Vor kurzem schlug für Germany die Stunde der Wahrheit, jetzt ist die Zeit für seinen Kollegen Reno mit „Zu Schön Um Wahr zu Sein“ gekommen. Wie jeder Mann ist er auf der Suche nach Bestätigung und steckt deshalb allerhand Themen und Stile in sein erstes Solodebut, um auch einen Grund zum suchen zu haben. Der Albumtitel lässt einen Reno vermuten, der sich auf voller Albumlänge ein Podium zur Selbstdarstellung schafft, eine MySpace Seite mit tollen Bildern mit einem nach Eigenlob stinkenden selbstverfassten Pressetext auf Platte…
Der Moment ist da, die Vergangenheit lastet auf ihm wie ein Stein, doch „Die Zeit Ist Jetzt“ und sie hat viel verändert: „Früher war mein größter Halt mein Vater, heute bin ich seiner und bin selber Vater.“ Der dritte Song „Reno!“ schlägt gleich mächtig auf die Ohren, vor allem der Beat von SahliQ, eigentlich ganz simpel und etwas monoton, veredelt diesen hübschen Representer – „Ich geh’ nicht in die Kirche, doch ich glaube schon, ihr seid nicht wack und simpel, doch ich glaube schon.“ Nicht zu vergessen ARR Labelboss Curse, setzte hier noch einen drauf und macht für seinen Partner im Chorus ordentlich Lärm. Eine deftige Packung Selbstliebe fehlt im Titelsong „Zu Schön Um Wahr zu Sein“ auf keinen Fall, arrogant wirkt es aber auch nicht unbedingt. So etwas hört man im Rap einfach allzu oft, lässt sich der Titel in Bezug auf das Album doch auch auf andere Umstände beziehen. Doch stößt man immer wieder auf Zeilen wie „Ich zieh das Cap tief in’s Gesicht sonst seh’ ich zu sexy aus“, „Hässliche Türsteher, sorry Girl ich darf nicht rein“. Anscheinend muss da wirklich etwas dran sein, denn mit so einer billigen Anmache wie in „Hei Du!?!“ würde er nicht einmal das dümmste Mädchen ins Bett bekommen. Sein Glück, dass die „Braut“ sitzen gelassen wurde und sie die Zuneigung, auch wenn sie nicht ganz so ehrlich war, brauchte. Zu schön um wahr zu sein bedeutet aber eben auch, dass etwas nicht wahr ist, wieder mal eine Frauenkiste, diesmal aber zu ungunsten Renos, dann zu sagen „Endlich Froh“ kostet vorher schon so einigen Schmerz. Mit „Ghetto Girl“ wird es einem dann langsam zu viel, also an alle traurigen Mädchen: Reno holt euch aus dem Ghetto!

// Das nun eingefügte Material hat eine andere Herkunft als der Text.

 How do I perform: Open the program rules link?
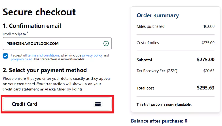pos(21,59)
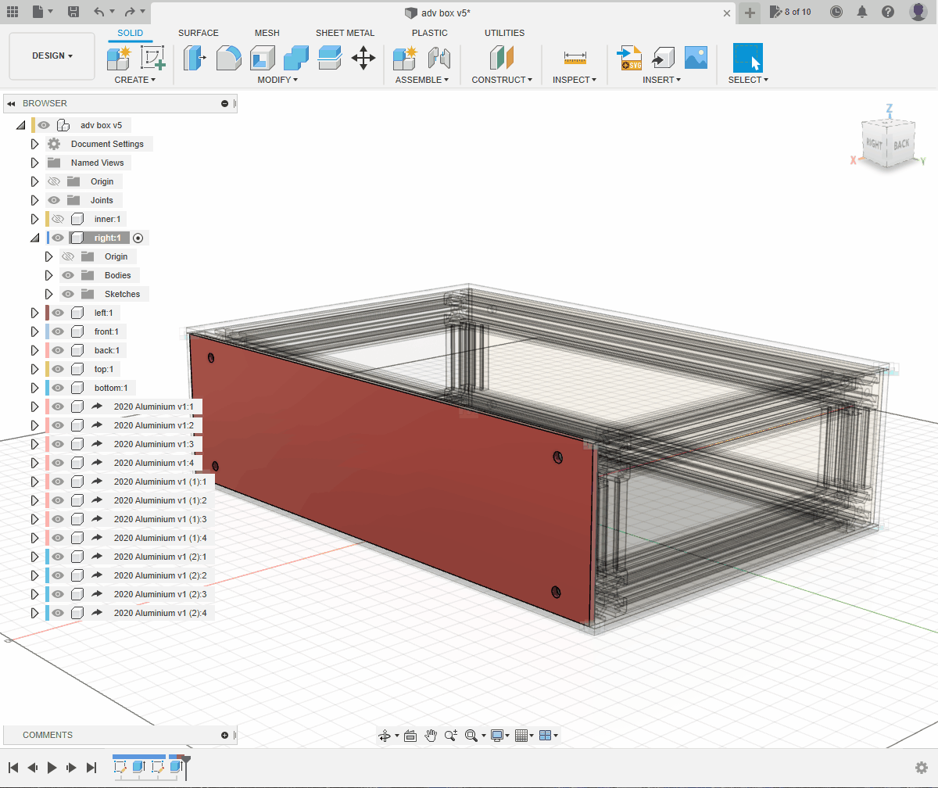This screenshot has width=938, height=788.
Task: Choose the Fillet tool in Modify
Action: 228,58
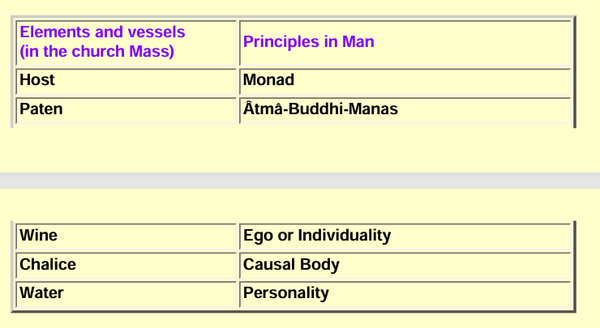
Task: Click the 'Wine' table cell
Action: (126, 236)
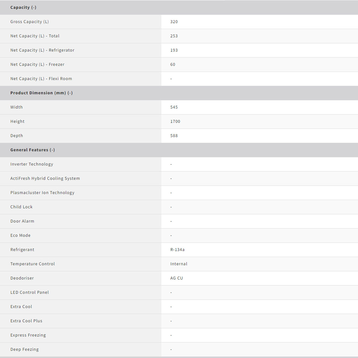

„Geh Auf’s Ganze“, ein richtiger Clubbanger, wäre der Beat nicht dermaßen penetrant, sodass man ihn auch im Club spielen könnte, Renos Stimme geht unter dem nervtötenden Loop fast verloren. Hier macht SashliQ seine Sympathie wieder zunichte und sein Talent, einen simplen aber sagenhaften Sound zu entwickeln, versagt an dieser Stelle.

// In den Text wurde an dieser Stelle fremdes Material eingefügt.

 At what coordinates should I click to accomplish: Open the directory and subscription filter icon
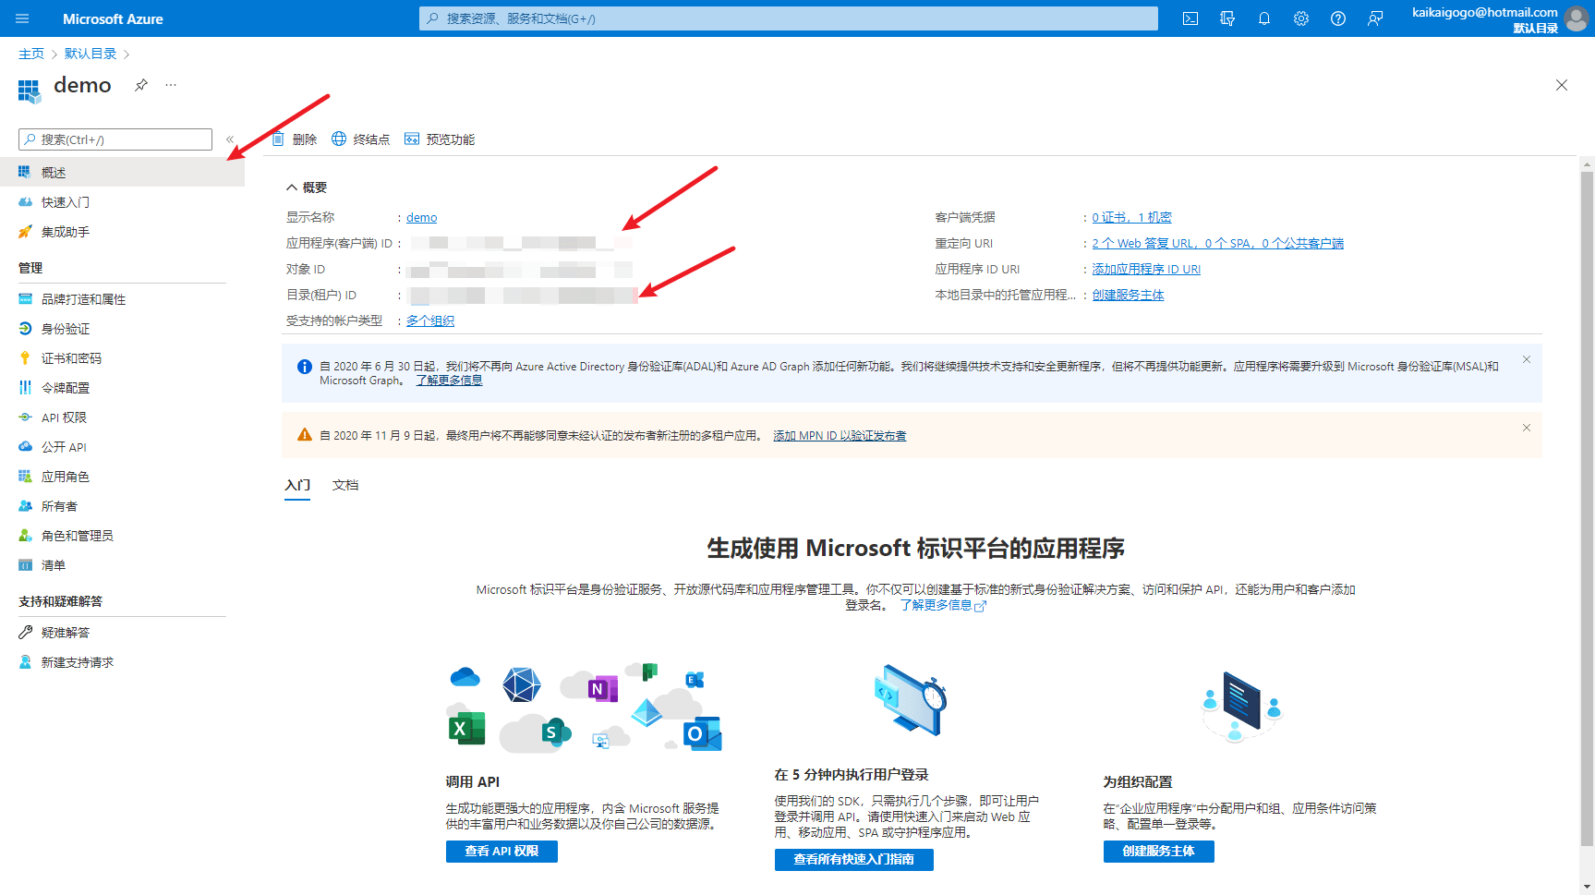[x=1227, y=18]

Wer schon immer einmal hinter das Koseng Gerede kommen wollte, kann dies im gleichnamigen Song, begleitet von verzerrten Gitarrenriffs, der auf jeden Fall nach vorne geht. Richtig persönlich wird es dann bei „Nur Für Dich“ ft. Harris, ein Song gewidmet an seine frisch geborene Tochter. Zum Ende hin wird das Album immer facettenreicher und stimmungsbeladener. „La Vie Devant Toi“ ft. Greis erzählt den schweren Entwicklungsweg eines besonderen Mädchens, „Trist“ reflektiert die Schattenseiten in Renos Leben, die es schon immer mit Selbstbewusstsein zu bekämpfen hieß. In „Einen Tag Zu Leben“ steht Reno seinem engen Freund Germany gegenüber und sie philosophieren darüber, was sie an ihrem letzten Lebenstag tun würden. Anscheinend macht sich Reno in seiner Vaterrolle so einige Gedanken, Parallelen dazu erkennt man in Songs wie „Geiseldrama" oder „Brief aus der Leere“.
Man merkt, dass Reno sein Handwerk versteht – schon immer verstanden hat. Neben dem schon genannten SahliQ gab es noch ein beeindruckendes Dutzend an Produzenten, die Blut und Schweißtropfen in das Album investierten. Dazu gehören PhreQuincy, Beathoavenz, Claud, Crada, Jimmy Ledrac, Roey Marquis II., Dj Rocky, Jallel, Beatgees, Farhot und Kool Dj GQ. Einfach zu schön um wahr zu sein und doch wahr, Reno schießt durch die Decke und kann von Oben auf ein "wunderschönes" Album hinunter blicken.